Há certos compromissos pessoais que diferenciam o homem comum de um presidente da república. O grau de influência na vida das pessoas é infinitamente maior neste caso. Não é só a História que julgará sua contribuição, mas também seus contemporâneos. Não se espera uma virtude celestial face às naturais vicissitudes de um cargo tão espinhoso, mas um ser humano tem que ser olhado com orgulho e respeito por seus descendentes.

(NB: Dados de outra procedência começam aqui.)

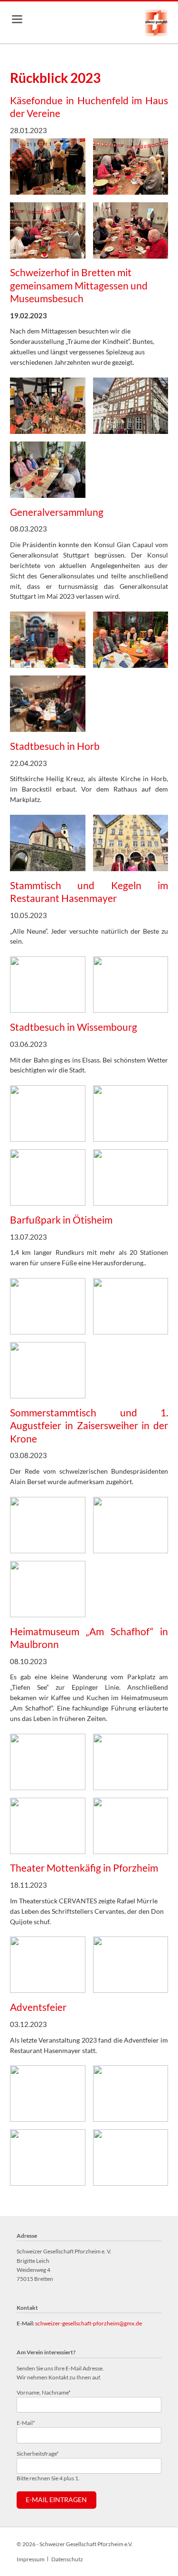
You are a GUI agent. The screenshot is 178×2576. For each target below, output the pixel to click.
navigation (17, 19)
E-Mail (29, 2422)
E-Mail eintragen (56, 2500)
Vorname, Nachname (44, 2392)
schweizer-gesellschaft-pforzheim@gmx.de (88, 2323)
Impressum (31, 2559)
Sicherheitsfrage (38, 2453)
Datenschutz (67, 2559)
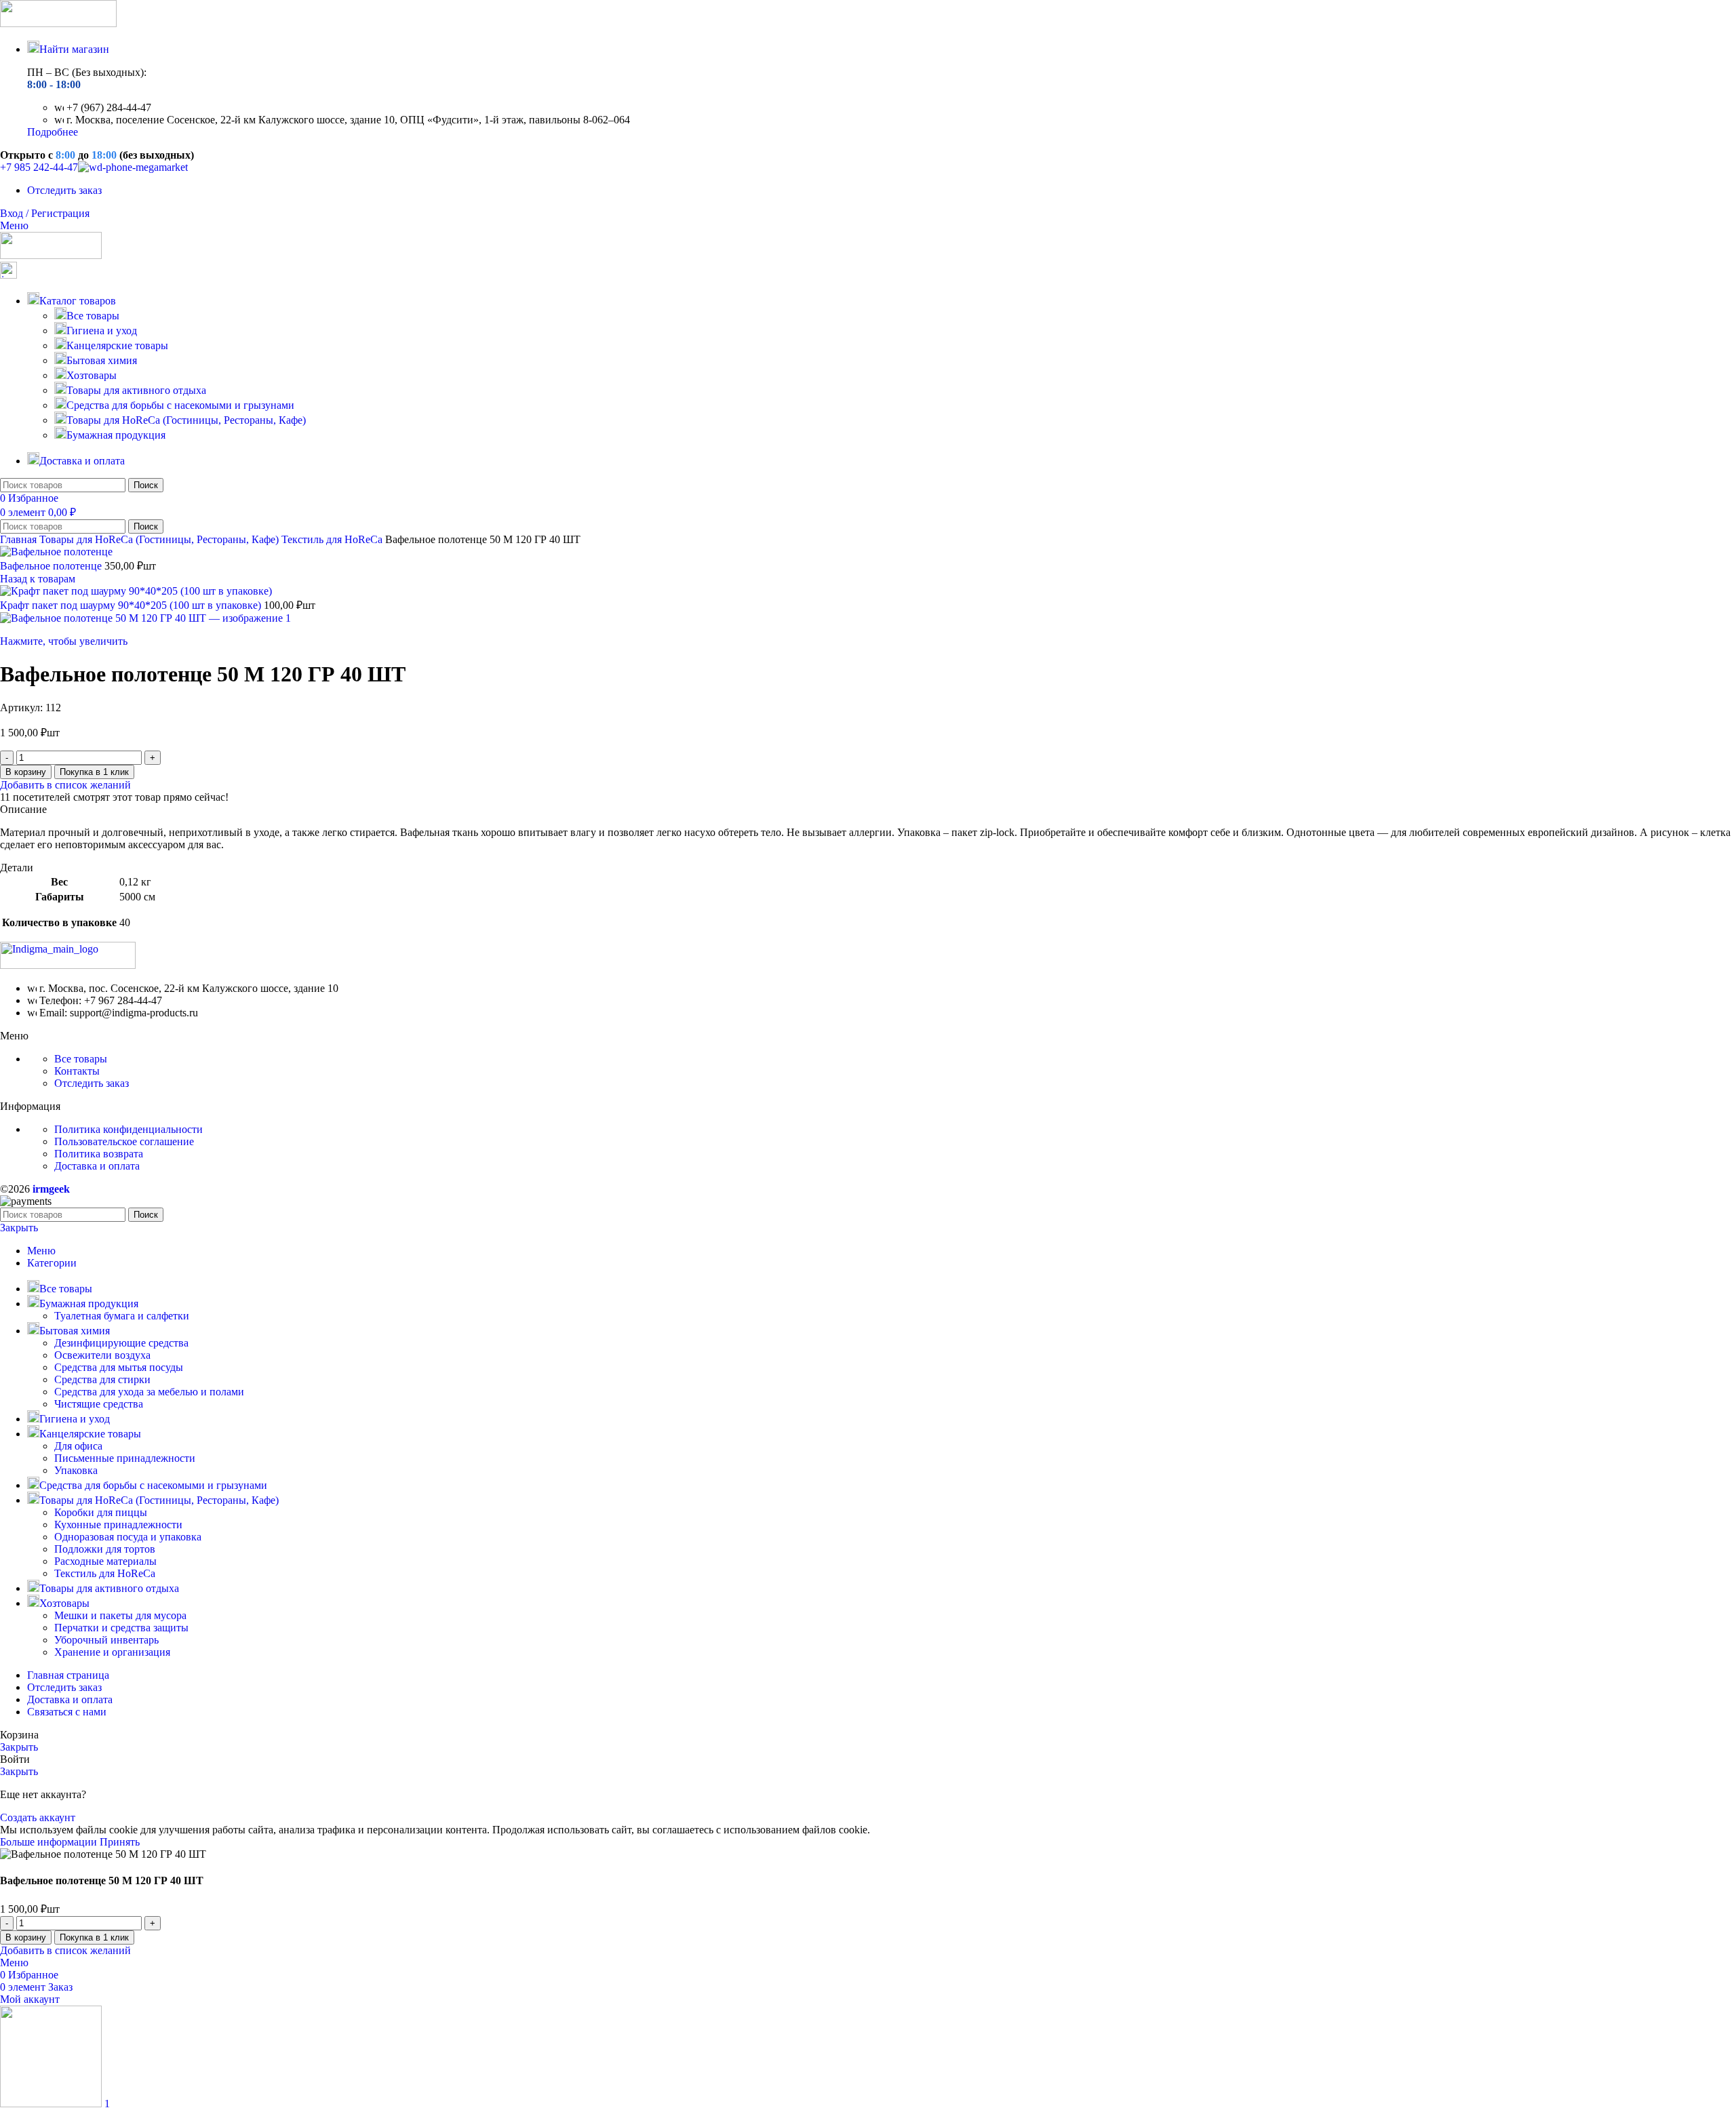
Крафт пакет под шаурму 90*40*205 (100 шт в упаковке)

  1. Quem atrasa a mudança no Brasil?

     A agenda das mudanças é muito clara num país que está entre as principais economias do mundo, mas desqualificado em indicadores sociais e produtividade. Os candidatos podem até apresentar soluções parecidas, mas o problema não está na solução mágica e sim no processo. É função do presidente tirar o país de um imobilismo vicioso.

Onde está, de fato, a sabedoria para reduzir a desigualdade e a improdutividade que vão acabar nos vitimando? Os bolsões de resistência precisam ser convencidos a aderir a um projeto mínimo de governança e de Estado. Como será essa caminhada?

  1. Em quem se inspira nosso presidente?

É bom conhecer um pouco do pensamento íntimo do candidato e em quem se espelha como exemplo. Há figuras históricas que fizeram uma diferença, no Brasil ou fora dele, na política ou em outras disciplinas. Reuniram certas qualidades e foram ícones para futuras gerações. Trata-se de uma questão de raiz, de identificação. É importante identificar seus mentores vivos ou mortos, ou, se quiser, seus role models .

  1. Como administrar o dilema entre representar o pensamento do povo e influenciar na mudança de seus modelos mentais?

Talvez nem seja um dilema, mas uma equação política. O candidato se elege ao dizer o que o eleitor quer ouvir. Como presidente, às vezes é preciso fazer o que nem todos gostariam. Sua missão, portanto, é de transformação de certos paradigmas que sustentam o satus quo. Os paradigmas traduzem interesses e decisões requerem confiança e coragem. Talvez aí esteja o supremo predicado da liderança: aglutinar e mudar a cabeça das pessoas, superar as limitações circunstanciais e empolgar corações e mentes.

Reger esta orquestra muitas vezes dissonante e criar a sinfonia, eis uma tarefa só alcançada por quem de fato quiser sobrepor os interesses da Nação aos seus próprios.

Presidentes também são gestores de pessoas, não só de seu círculo íntimo, mas também de milhões de cidadãos, tendo que demonstrar uma dimensão humana superior e exemplar. Tornar a liderança transparente, eis sua maior responsabilidade. Não basta fazer, é preciso inspirar.